Boston now leads the best-of-seven series, 3-2, with a chance to advance to the Eastern Conference finals with a win at Washington on Friday.
And while there was plenty of praise to go around for Celtics players, all agreed that the play of Bradley was special.
“My mindset was just to come out and be aggressive,” said Bradley, who had a career playoff-high (25 points) by halftime. “I wanted to make those guys work on both ends of the floor.”
By keeping their turnovers low, Boston forced Washington to defend them in the half court most of the game, which is where Bradley’s precise cuts to the rim for lay-ups or racing to the corner following a nice, solid screen being set, all culminated with Bradley having the playoff game of his life.
And if anyone was due for a big game, it was Bradley.
After having a breakout season in which he averaged a career-high 16.3 points per game, he was limited in the two road games at Washington to just 12 points total in Games 3 and 4.

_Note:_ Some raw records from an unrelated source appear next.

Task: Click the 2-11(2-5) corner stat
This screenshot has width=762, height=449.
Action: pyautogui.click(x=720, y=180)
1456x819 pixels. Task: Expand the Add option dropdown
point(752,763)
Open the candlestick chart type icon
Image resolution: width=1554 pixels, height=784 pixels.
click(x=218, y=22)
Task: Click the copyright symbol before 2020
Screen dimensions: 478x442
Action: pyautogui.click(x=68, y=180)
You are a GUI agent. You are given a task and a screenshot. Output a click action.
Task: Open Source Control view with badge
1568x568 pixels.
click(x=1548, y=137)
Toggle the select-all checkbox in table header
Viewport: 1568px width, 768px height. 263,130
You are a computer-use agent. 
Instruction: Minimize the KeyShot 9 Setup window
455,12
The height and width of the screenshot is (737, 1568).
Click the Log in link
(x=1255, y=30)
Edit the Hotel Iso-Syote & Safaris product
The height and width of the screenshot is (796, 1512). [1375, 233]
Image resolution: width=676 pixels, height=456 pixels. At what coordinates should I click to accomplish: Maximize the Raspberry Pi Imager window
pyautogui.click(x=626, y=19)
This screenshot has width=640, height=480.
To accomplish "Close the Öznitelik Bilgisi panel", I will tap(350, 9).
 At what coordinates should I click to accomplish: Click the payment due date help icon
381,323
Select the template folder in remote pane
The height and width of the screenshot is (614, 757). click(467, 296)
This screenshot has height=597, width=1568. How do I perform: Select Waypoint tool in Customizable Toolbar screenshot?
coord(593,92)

“I knew that I haven’t been playing to my ability on the offensive end the last two games,” Bradley said. “And for this team I wanted to bring my all. I wanted to take open shots that were there and make plays for guys and that is what I tried to do tonight.”
Said Wizards coach Scott Brooks: “Avery was terrific, 25 points, 10-for-13 (shooting) in the first half. Avery was on fire, Al (Horford) was terrific. We had no answer for those guys. We did a good job on their best player (Thomas) but not enough on the other guys.”
And while the play of Bradley certainly drew a large share of praise afterward, Thomas knows what we all saw in Game 5 wasn’t just Bradley having a great game.
It was a performance that shined a brighter light on the talent and promise that Bradley has within him, to be an elite two-way player that can elevate his play when it is necessary.
Making it even more impressive was he did it with a pair of sore hips.
“He played like he was supposed to,” Thomas said. “He played through it. We needed him to play that way. He put his injuries aside and laced his shoes up and played. He was the key to this game. At both ends of the floor, offensively, defensively, he did it all. In Game 6, we’re going to need him.”